ACUSADO DE MATAR MULHER A TIRO NO DISTRITO DE LARANJEIRAS EM COLÔMBIA (SP) É PRESO PELA POLÍCIA CIVIL

A Polícia Civil do Estado de São Paulo, por meio da Delegacia de Polícia do município de Colômbia/SP com apoio do Plantão Policial da Delegacia Seccional de Barretos, deu cumprimento, nesta quinta-feira, 0, a mandado de prisão temporária contra um homem de 58 anos, investigado pela morte de Mikaelle Bezerra da Silva, de 32 anos, e pela tentativa de homicídio contra uma segunda vítima, fatos ocorridos na noite do último dia 4, no distrito de Laranjeiras.

Segundo apurado pela Polícia Civil, o crime ocorreu após desentendimento entre o investigado e o companheiro da vítima fatal, nas imediações de um estabelecimento comercial do distrito. Durante a discussão, o acusado deixou o local e retornou, pouco depois, portando uma arma de fogo, com a qual efetuou disparo que atingiu Mikaelle Bezerra da Silva. A vítima foi socorrida, mas não resistiu aos ferimentos. Na sequência, o investigado teria efetuado um segundo disparo contra outra pessoa presente no local, que não foi atingida em razão de falha da munição. Após os disparos, o investigado empreendeu fuga e permaneceu foragido até esta quinta-feira.

As investigações apontam que o desentendimento teria sido motivado por acusação anteriormente registrada contra o investigado, atribuindo-lhe a suposta prática de crime contra a dignidade sexual de uma criança da família da vítima fatal — fato apurado em inquérito distinto na unidade policial.

Diante da gravidade dos fatos, a Delegacia de Polícia do município de Colômbia instaurou, de imediato, inquérito policial e representou ao Poder Judiciário pela decretação da prisão temporária do investigado, então em local incerto e não sabido.

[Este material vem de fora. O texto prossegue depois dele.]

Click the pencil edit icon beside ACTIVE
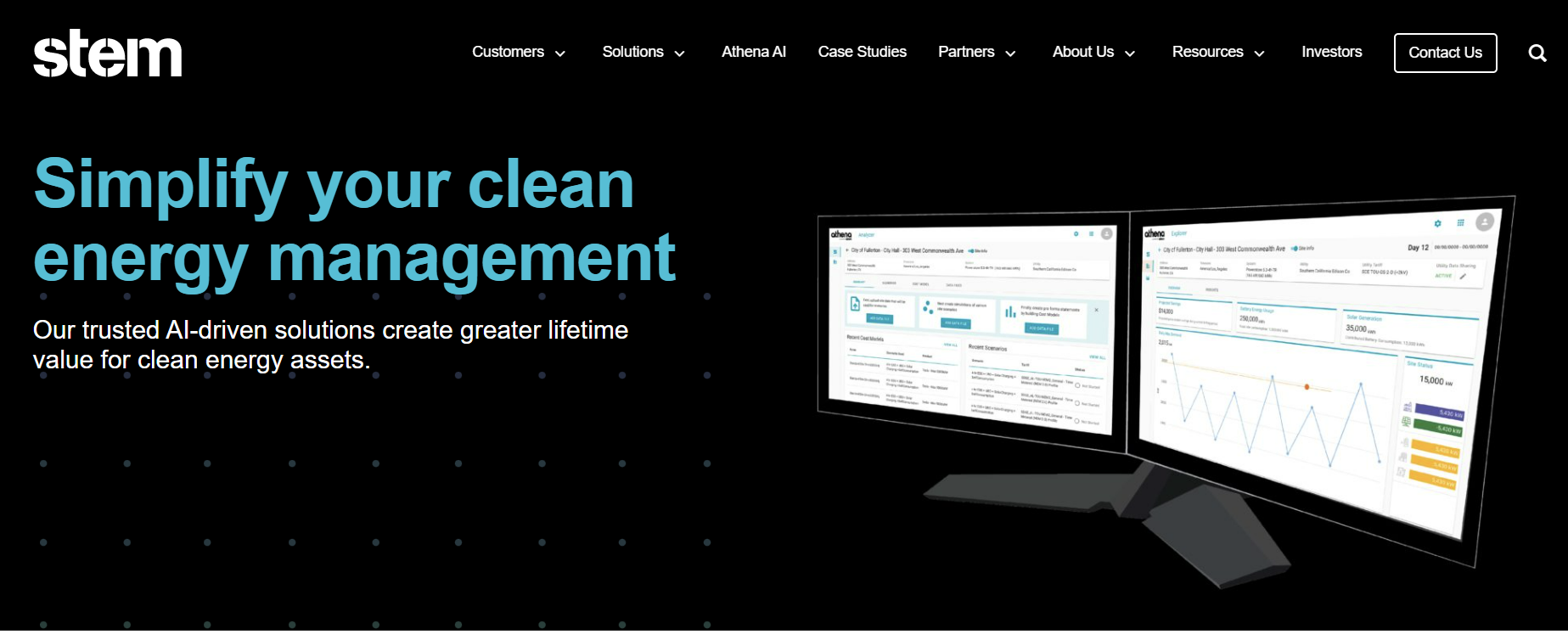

A medida foi deferida pela Justiça.

Na manhã desta quinta-feira, o investigado compareceu, acompanhado de advogado, ao plantão policial da Delegacia Seccional de Barretos, com a intenção de prestar esclarecimentos sobre o caso.

No ocal, foi cientificado da existência do mandado de prisão temporária expedido contra si, ocasião em que se deu cumprimento à ordem judicial. Em seguida, na presença de seu defensor, o investigado foi formalmente interrogado pela autoridade policial.

O caso segue em apuração.

A Polícia Civil aguarda a conclusão dos laudos periciais — necroscópico, do local dos fatos e de eficiência da arma de fogo apreendida — e a oitiva de testemunhas adicionais, para a elaboração do relatório final do inquérito.

Ressalva-se que os fatos permanecem sob investigação e que ao investigado são assegurados o contraditório e a ampla defesa, nos termos da legislação processual penal em vigor.